Some wanted to be stars, and even if most were beyond-the-pale delusional, some still deserved credit for pursuing their dreams, from all odd corners of the Earth. Others were drawn to The Southland by manifest destiny, acting out of instinct rather than purpose. Some of the attraction was that the weather is warm during the winter; some was that the social climate explodes most standards.

Still, or maybe because, there are some extraordinary people here. We celebrated Christmas Day with a bunch of them. Eyad, Linda’s son-in-law, is a recent U.S. citizen; he moved here with his family from Jordan, married Daughter Denise, and fathered two on the brightest, most engaging boys one could imagine. Carmen and her son dropped by for an early afternoon traditional dinner; she came from Canada many years ago, and on Christmas brought with her a nephew who smilingly tolerated my hobbled French.
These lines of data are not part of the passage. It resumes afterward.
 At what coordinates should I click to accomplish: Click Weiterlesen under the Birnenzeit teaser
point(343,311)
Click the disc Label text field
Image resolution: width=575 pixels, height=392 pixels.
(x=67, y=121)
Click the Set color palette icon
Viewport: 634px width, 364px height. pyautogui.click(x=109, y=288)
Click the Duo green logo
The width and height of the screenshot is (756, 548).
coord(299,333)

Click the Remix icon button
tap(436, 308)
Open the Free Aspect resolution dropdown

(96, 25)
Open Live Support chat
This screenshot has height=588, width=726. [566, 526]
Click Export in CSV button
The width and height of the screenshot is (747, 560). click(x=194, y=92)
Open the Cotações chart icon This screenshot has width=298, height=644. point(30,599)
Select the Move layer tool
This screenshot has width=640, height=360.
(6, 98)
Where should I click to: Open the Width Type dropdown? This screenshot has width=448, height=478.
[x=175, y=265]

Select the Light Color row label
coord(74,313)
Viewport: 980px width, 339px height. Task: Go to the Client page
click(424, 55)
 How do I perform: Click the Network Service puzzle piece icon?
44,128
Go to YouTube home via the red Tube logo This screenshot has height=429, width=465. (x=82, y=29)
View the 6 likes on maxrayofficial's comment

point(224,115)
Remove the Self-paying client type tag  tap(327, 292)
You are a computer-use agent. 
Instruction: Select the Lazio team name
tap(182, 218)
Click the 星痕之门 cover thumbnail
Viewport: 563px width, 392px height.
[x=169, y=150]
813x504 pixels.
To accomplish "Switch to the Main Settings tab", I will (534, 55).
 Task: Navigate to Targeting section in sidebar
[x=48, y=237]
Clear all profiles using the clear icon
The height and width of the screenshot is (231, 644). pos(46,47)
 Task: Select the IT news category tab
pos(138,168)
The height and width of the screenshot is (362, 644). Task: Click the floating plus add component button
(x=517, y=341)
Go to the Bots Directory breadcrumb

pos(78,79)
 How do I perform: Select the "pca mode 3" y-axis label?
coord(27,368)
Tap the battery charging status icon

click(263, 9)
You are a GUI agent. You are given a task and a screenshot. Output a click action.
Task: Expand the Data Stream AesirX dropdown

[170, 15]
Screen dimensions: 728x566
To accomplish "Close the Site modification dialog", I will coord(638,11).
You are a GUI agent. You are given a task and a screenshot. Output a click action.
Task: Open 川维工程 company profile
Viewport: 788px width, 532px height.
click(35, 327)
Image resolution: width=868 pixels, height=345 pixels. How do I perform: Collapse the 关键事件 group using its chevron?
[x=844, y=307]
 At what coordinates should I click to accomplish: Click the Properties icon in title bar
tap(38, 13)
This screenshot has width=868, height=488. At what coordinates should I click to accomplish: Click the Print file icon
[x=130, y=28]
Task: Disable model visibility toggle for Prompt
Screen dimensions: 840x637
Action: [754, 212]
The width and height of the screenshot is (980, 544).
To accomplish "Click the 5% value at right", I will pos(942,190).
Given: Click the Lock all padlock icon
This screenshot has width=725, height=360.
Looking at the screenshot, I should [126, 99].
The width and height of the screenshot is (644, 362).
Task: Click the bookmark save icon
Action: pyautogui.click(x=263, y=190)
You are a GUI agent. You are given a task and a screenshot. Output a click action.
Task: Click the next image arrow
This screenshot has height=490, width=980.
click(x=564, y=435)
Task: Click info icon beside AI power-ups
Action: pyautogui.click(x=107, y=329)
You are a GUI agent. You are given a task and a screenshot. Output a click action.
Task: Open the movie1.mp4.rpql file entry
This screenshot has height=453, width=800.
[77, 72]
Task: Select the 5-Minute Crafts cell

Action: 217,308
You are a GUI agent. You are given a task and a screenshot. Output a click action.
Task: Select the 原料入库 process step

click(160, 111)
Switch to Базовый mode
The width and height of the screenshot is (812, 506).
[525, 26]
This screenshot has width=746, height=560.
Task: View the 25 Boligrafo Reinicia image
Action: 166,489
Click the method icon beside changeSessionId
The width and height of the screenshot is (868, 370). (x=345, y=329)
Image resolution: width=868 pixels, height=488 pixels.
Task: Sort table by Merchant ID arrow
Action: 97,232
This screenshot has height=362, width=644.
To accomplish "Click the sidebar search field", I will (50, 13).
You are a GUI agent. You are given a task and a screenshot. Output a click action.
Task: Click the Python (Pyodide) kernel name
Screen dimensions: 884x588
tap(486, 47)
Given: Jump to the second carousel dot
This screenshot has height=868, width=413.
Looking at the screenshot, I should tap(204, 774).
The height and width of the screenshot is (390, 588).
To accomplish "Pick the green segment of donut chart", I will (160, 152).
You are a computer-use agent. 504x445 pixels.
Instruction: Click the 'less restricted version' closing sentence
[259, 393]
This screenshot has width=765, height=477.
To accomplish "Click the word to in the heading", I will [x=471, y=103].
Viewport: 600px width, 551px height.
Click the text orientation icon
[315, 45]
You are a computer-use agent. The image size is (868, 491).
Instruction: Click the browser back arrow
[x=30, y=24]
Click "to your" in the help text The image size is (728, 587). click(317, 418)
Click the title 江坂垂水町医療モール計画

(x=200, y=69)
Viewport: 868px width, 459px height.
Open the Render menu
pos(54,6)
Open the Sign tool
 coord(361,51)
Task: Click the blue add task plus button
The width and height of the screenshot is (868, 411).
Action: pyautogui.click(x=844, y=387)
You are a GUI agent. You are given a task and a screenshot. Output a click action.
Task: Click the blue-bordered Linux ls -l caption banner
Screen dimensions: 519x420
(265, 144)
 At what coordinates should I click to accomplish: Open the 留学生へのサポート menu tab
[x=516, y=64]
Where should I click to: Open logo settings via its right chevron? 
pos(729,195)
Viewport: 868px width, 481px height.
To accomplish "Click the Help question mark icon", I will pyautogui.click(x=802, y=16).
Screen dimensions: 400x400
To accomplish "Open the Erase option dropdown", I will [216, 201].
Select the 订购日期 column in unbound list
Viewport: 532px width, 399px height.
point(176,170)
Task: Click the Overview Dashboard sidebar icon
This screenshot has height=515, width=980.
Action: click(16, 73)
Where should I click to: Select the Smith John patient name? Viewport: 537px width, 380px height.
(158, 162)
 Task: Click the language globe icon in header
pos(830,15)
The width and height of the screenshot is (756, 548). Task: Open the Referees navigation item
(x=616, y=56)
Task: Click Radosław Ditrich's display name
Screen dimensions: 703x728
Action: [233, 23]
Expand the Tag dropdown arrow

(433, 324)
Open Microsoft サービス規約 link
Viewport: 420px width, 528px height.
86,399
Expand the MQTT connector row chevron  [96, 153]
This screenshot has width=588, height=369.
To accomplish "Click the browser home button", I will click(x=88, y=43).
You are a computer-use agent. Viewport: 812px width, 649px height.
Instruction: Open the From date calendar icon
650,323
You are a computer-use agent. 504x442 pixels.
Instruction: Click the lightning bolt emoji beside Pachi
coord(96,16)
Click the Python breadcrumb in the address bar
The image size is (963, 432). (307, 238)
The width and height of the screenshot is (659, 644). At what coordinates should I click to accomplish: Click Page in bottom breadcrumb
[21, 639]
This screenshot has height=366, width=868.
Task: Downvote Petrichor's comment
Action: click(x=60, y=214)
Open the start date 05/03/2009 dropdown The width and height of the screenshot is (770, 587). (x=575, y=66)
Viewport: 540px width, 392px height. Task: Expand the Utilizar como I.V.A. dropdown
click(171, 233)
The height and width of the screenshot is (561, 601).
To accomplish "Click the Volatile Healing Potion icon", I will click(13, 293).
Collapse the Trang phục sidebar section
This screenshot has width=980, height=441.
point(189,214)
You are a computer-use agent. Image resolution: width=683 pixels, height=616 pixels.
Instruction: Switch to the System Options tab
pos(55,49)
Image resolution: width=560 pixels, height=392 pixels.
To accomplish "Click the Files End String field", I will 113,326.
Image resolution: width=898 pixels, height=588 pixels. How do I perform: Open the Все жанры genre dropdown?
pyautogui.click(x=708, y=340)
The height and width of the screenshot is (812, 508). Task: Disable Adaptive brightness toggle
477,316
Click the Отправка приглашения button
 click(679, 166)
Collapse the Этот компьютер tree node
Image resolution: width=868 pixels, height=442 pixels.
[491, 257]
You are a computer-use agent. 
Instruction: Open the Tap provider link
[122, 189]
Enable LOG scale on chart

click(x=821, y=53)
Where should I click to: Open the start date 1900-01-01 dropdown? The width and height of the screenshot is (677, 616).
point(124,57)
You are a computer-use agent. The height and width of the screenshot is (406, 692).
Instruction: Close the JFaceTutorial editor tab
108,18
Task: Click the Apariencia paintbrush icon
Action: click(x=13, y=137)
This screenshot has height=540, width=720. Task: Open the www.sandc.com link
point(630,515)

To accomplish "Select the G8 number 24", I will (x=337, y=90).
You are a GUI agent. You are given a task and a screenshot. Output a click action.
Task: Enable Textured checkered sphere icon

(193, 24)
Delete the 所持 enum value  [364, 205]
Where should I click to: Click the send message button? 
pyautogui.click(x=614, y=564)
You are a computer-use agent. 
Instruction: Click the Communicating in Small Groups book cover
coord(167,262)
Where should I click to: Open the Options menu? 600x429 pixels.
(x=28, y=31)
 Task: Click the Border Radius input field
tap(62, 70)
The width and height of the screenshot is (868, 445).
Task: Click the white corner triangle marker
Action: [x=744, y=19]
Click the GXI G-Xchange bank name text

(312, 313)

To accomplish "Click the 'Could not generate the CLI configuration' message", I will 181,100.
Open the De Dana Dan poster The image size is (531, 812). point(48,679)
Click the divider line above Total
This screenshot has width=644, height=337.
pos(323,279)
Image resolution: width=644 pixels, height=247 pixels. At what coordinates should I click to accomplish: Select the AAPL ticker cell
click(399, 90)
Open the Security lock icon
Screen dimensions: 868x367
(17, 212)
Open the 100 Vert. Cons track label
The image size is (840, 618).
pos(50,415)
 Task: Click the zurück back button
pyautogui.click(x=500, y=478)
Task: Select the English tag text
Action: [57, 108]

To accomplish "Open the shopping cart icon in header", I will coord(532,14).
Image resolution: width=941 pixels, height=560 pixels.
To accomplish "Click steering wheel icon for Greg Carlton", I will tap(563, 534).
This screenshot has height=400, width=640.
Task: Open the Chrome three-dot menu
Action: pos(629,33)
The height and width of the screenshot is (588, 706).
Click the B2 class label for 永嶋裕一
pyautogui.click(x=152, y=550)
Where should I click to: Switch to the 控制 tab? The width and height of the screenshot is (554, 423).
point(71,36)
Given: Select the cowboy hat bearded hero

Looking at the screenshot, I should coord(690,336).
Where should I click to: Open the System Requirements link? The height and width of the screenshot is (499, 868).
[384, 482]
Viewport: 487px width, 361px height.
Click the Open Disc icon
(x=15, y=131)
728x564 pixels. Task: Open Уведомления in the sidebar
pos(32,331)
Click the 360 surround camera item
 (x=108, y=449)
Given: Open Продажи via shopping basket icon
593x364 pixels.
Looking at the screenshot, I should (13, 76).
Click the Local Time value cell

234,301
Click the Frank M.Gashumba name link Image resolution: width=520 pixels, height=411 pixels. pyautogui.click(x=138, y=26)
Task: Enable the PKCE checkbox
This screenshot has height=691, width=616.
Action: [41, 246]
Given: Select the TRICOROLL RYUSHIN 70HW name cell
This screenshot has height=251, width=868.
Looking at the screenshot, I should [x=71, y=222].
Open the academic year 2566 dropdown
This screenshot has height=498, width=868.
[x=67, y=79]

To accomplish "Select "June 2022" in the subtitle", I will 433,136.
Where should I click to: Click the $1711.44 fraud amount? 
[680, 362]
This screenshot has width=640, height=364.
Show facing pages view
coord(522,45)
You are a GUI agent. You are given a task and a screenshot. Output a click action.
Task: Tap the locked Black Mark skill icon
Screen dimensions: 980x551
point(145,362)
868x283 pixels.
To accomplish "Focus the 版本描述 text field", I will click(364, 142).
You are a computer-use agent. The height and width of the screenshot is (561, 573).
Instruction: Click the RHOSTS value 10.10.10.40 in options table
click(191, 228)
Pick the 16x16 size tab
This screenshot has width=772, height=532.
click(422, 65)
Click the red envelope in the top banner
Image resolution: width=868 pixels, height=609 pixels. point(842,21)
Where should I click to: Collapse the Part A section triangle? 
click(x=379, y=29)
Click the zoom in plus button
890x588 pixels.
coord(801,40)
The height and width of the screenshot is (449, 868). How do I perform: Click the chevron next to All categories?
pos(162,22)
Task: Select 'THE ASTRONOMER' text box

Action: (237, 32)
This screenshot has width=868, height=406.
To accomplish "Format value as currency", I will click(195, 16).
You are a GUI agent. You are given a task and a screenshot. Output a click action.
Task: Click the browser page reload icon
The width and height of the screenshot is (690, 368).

Before our digestion was complete, The Lovely Linda and I were plying remarkably clear freeways to Pasadena, where we a-lighted at the new home of our friend Maddalena Serra. I have written of her before; she owns Cafe Maddalena in Dunsmuir, an hour north of Redding, where she produces some of the finest food every to delight an appreciative and discerning palate. She’s tiring of the restaurant business, at least from the owner-chef basis, and bought a small house with a huge garden in one of the lovely little neighborhoods you have to know where it is to find, as a place from which to spread her considerably talented wings. Will she teach art, sell her paintings or her drawings or her photographs? Will she manage an upscale dining establishment or hire herself out to a top-drawer bakery? Will she produce more radio or a cookbook? Any or all are possibilities.

But Christmas night saw her cooking for four friends. I won’t recount the menu, it would be unfair; suffice it to say that getting up from the table after five hours was a fight with gravity and reason. Complementing a repast that brings tears of joyful memory to the mind’s eye, were a fellow from France and another from Italy, both deliciously thoughtful and participatory. All three of these foreign-borns know more about America’s role on the world stage than most Americans. Rather than typical apathy or despondence, they sport awareness and grounded hope.

This is what and who our country is about, not just the diversity, but the depth, not the crippled myopia of slothful, but the expanded consciousness of a resolute global mind. This is not a paean to patriotism, false or true, but an expression of excitement about human potential. I have long thought, and now more than ever, that America is the confluence of the greatness of East and West, and the birthplace of the future of mankind. But hang on, the birthing process is a struggle.

And that’s SetonnoteS...I’m Tony Seton.